» **THE DATA**:
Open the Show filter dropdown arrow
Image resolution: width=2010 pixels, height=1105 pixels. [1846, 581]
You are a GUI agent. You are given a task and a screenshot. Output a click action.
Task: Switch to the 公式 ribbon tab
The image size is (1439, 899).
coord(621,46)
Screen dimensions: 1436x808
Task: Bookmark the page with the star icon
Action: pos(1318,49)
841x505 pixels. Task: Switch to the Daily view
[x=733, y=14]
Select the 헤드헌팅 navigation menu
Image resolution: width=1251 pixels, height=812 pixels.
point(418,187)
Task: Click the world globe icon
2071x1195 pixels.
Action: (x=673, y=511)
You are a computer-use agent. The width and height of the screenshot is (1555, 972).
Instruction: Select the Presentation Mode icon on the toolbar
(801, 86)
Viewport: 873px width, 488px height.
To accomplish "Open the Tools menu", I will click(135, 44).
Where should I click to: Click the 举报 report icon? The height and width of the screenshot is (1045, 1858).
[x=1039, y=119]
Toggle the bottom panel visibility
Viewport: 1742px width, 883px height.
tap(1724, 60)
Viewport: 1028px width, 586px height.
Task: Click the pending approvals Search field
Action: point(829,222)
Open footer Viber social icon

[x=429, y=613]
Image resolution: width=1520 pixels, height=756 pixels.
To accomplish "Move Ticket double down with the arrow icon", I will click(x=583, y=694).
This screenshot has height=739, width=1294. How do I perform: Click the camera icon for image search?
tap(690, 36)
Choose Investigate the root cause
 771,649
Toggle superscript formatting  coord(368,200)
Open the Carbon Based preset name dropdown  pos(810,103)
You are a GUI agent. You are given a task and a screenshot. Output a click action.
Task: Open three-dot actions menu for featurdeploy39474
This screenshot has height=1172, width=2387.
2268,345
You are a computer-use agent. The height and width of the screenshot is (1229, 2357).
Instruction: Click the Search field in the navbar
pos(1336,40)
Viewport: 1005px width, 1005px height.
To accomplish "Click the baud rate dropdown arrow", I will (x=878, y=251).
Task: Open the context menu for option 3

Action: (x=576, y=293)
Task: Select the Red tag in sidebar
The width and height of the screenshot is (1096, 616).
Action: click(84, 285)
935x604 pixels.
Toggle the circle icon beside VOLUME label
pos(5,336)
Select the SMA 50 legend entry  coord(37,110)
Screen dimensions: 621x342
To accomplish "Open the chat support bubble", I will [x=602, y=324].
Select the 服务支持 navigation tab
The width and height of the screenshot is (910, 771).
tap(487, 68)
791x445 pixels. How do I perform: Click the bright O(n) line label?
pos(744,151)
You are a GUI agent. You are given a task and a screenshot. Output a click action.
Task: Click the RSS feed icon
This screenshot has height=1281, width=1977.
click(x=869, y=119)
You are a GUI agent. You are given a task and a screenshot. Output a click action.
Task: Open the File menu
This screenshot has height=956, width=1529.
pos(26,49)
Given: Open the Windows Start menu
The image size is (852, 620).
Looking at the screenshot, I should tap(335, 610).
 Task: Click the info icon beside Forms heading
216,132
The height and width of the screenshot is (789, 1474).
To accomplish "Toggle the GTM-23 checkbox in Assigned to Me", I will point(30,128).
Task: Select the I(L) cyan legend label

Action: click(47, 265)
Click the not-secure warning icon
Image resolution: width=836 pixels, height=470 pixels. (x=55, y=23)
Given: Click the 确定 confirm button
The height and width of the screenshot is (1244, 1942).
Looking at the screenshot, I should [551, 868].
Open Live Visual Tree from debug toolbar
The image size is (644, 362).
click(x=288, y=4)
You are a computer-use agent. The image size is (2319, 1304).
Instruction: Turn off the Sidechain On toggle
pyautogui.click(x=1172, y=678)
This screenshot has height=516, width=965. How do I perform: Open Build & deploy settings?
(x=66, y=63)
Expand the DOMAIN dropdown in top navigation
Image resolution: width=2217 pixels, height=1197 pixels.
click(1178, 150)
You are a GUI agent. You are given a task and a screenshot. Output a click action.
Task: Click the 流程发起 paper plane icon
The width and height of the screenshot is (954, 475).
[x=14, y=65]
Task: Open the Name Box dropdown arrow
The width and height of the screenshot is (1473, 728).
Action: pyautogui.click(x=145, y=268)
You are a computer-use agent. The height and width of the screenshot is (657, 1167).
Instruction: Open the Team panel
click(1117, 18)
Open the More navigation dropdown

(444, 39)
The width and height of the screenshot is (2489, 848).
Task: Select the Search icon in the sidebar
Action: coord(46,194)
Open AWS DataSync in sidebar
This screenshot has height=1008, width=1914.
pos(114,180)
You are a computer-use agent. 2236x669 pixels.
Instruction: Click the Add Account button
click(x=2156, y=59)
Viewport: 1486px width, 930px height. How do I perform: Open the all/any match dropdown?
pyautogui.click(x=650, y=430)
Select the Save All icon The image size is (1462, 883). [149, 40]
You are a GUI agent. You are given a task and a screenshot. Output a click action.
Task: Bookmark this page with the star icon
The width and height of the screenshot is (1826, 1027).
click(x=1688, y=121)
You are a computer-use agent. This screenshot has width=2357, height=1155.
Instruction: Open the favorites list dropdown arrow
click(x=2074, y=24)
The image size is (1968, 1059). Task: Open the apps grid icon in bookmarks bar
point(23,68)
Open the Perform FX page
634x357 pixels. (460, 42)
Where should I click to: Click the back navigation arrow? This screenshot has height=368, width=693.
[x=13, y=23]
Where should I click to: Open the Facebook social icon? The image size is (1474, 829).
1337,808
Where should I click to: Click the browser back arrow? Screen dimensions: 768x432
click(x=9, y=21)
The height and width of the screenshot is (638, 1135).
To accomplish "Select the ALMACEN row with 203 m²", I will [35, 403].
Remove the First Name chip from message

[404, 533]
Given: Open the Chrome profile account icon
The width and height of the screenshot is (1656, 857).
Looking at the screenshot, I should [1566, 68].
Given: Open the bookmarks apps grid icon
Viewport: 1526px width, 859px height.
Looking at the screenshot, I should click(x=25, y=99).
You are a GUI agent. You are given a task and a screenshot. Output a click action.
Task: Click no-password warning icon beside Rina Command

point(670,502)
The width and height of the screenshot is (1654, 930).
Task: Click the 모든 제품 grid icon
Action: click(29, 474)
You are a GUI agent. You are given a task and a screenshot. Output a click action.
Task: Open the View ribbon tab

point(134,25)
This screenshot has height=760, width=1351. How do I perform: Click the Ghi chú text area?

» **WHAT THE TASK ASKS**:
Write out the data a second time, exactly the same.

» **RESPONSE TO THIS EXERCISE**:
Open the Show filter dropdown arrow
Image resolution: width=2010 pixels, height=1105 pixels. [1846, 581]
You are a GUI agent. You are given a task and a screenshot. Output a click action.
Task: Switch to the 公式 ribbon tab
The image size is (1439, 899).
coord(621,46)
Screen dimensions: 1436x808
Task: Bookmark the page with the star icon
Action: pos(1318,49)
841x505 pixels. Task: Switch to the Daily view
[x=733, y=14]
Select the 헤드헌팅 navigation menu
Image resolution: width=1251 pixels, height=812 pixels.
point(418,187)
Task: Click the world globe icon
2071x1195 pixels.
Action: (x=673, y=511)
You are a computer-use agent. The width and height of the screenshot is (1555, 972).
Instruction: Select the Presentation Mode icon on the toolbar
(801, 86)
Viewport: 873px width, 488px height.
To accomplish "Open the Tools menu", I will click(135, 44).
Where should I click to: Click the 举报 report icon? The height and width of the screenshot is (1045, 1858).
[x=1039, y=119]
Toggle the bottom panel visibility
Viewport: 1742px width, 883px height.
tap(1724, 60)
Viewport: 1028px width, 586px height.
Task: Click the pending approvals Search field
Action: point(829,222)
Open footer Viber social icon

[x=429, y=613]
Image resolution: width=1520 pixels, height=756 pixels.
To accomplish "Move Ticket double down with the arrow icon", I will click(x=583, y=694).
This screenshot has height=739, width=1294. How do I perform: Click the camera icon for image search?
tap(690, 36)
Choose Investigate the root cause
 771,649
Toggle superscript formatting  coord(368,200)
Open the Carbon Based preset name dropdown  pos(810,103)
You are a GUI agent. You are given a task and a screenshot. Output a click action.
Task: Open three-dot actions menu for featurdeploy39474
This screenshot has height=1172, width=2387.
2268,345
You are a computer-use agent. The height and width of the screenshot is (1229, 2357).
Instruction: Click the Search field in the navbar
pos(1336,40)
Viewport: 1005px width, 1005px height.
To accomplish "Click the baud rate dropdown arrow", I will (x=878, y=251).
Task: Open the context menu for option 3

Action: (x=576, y=293)
Task: Select the Red tag in sidebar
The width and height of the screenshot is (1096, 616).
Action: click(84, 285)
935x604 pixels.
Toggle the circle icon beside VOLUME label
pos(5,336)
Select the SMA 50 legend entry  coord(37,110)
Screen dimensions: 621x342
To accomplish "Open the chat support bubble", I will [x=602, y=324].
Select the 服务支持 navigation tab
The width and height of the screenshot is (910, 771).
tap(487, 68)
791x445 pixels. How do I perform: Click the bright O(n) line label?
pos(744,151)
You are a GUI agent. You are given a task and a screenshot. Output a click action.
Task: Click the RSS feed icon
This screenshot has height=1281, width=1977.
click(x=869, y=119)
You are a GUI agent. You are given a task and a screenshot. Output a click action.
Task: Open the File menu
This screenshot has height=956, width=1529.
pos(26,49)
Given: Open the Windows Start menu
The image size is (852, 620).
Looking at the screenshot, I should tap(335, 610).
 Task: Click the info icon beside Forms heading
216,132
The height and width of the screenshot is (789, 1474).
To accomplish "Toggle the GTM-23 checkbox in Assigned to Me", I will point(30,128).
Task: Select the I(L) cyan legend label

Action: click(47, 265)
Click the not-secure warning icon
Image resolution: width=836 pixels, height=470 pixels. (x=55, y=23)
Given: Click the 确定 confirm button
The height and width of the screenshot is (1244, 1942).
Looking at the screenshot, I should [551, 868].
Open Live Visual Tree from debug toolbar
The image size is (644, 362).
click(x=288, y=4)
You are a computer-use agent. The image size is (2319, 1304).
Instruction: Turn off the Sidechain On toggle
pyautogui.click(x=1172, y=678)
This screenshot has height=516, width=965. How do I perform: Open Build & deploy settings?
(x=66, y=63)
Expand the DOMAIN dropdown in top navigation
Image resolution: width=2217 pixels, height=1197 pixels.
click(1178, 150)
You are a GUI agent. You are given a task and a screenshot. Output a click action.
Task: Click the 流程发起 paper plane icon
The width and height of the screenshot is (954, 475).
[x=14, y=65]
Task: Open the Name Box dropdown arrow
The width and height of the screenshot is (1473, 728).
Action: pyautogui.click(x=145, y=268)
You are a computer-use agent. The height and width of the screenshot is (657, 1167).
Instruction: Open the Team panel
click(1117, 18)
Open the More navigation dropdown

(444, 39)
The width and height of the screenshot is (2489, 848).
Task: Select the Search icon in the sidebar
Action: coord(46,194)
Open AWS DataSync in sidebar
This screenshot has height=1008, width=1914.
pos(114,180)
You are a computer-use agent. 2236x669 pixels.
Instruction: Click the Add Account button
click(x=2156, y=59)
Viewport: 1486px width, 930px height. How do I perform: Open the all/any match dropdown?
pyautogui.click(x=650, y=430)
Select the Save All icon The image size is (1462, 883). [149, 40]
You are a GUI agent. You are given a task and a screenshot. Output a click action.
Task: Bookmark this page with the star icon
The width and height of the screenshot is (1826, 1027).
click(x=1688, y=121)
You are a computer-use agent. This screenshot has width=2357, height=1155.
Instruction: Open the favorites list dropdown arrow
click(x=2074, y=24)
The image size is (1968, 1059). Task: Open the apps grid icon in bookmarks bar
point(23,68)
Open the Perform FX page
634x357 pixels. (460, 42)
Where should I click to: Click the back navigation arrow? This screenshot has height=368, width=693.
[x=13, y=23]
Where should I click to: Open the Facebook social icon? The image size is (1474, 829).
1337,808
Where should I click to: Click the browser back arrow? Screen dimensions: 768x432
click(x=9, y=21)
The height and width of the screenshot is (638, 1135).
To accomplish "Select the ALMACEN row with 203 m²", I will [35, 403].
Remove the First Name chip from message

[404, 533]
Given: Open the Chrome profile account icon
The width and height of the screenshot is (1656, 857).
Looking at the screenshot, I should [1566, 68].
Given: Open the bookmarks apps grid icon
Viewport: 1526px width, 859px height.
Looking at the screenshot, I should click(x=25, y=99).
You are a GUI agent. You are given a task and a screenshot. Output a click action.
Task: Click no-password warning icon beside Rina Command

point(670,502)
The width and height of the screenshot is (1654, 930).
Task: Click the 모든 제품 grid icon
Action: click(29, 474)
You are a GUI agent. You are given a task and a screenshot. Output a click action.
Task: Open the View ribbon tab

point(134,25)
This screenshot has height=760, width=1351. How do I perform: Click the Ghi chú text area?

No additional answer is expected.